(Records excerpted from a collection)
****

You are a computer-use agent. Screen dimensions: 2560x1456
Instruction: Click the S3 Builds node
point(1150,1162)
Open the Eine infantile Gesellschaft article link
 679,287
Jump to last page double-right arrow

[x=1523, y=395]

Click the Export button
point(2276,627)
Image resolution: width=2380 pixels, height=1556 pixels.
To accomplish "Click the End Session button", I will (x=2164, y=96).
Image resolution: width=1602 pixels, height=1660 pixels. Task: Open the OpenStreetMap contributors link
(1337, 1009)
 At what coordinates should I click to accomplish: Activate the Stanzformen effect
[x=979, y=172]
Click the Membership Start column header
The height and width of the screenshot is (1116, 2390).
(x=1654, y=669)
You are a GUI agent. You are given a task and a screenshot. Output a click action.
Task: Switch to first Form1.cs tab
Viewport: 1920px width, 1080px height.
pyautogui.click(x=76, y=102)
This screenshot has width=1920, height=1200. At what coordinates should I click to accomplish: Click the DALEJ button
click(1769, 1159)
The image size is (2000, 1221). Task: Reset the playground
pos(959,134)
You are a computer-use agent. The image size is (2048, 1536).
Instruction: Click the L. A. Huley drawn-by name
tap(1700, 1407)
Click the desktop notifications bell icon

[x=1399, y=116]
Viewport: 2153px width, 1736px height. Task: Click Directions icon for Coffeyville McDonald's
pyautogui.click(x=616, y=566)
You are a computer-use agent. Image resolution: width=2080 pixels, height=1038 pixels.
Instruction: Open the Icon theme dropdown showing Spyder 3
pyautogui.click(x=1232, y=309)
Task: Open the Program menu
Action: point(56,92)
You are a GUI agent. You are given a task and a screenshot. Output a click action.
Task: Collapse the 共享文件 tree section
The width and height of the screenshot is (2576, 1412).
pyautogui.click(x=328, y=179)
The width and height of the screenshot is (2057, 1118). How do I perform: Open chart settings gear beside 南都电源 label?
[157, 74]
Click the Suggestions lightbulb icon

****

Filter the data for the string "agent". Copy each matching line.

# RESULT FOR THIS TASK
You are a computer-use agent. Screen dimensions: 2560x1456
You are a GUI agent. You are given a task and a screenshot. Output a click action.
You are a computer-use agent. The image size is (2048, 1536).
You are a computer-use agent. Image resolution: width=2080 pixels, height=1038 pixels.
You are a GUI agent. You are given a task and a screenshot. Output a click action.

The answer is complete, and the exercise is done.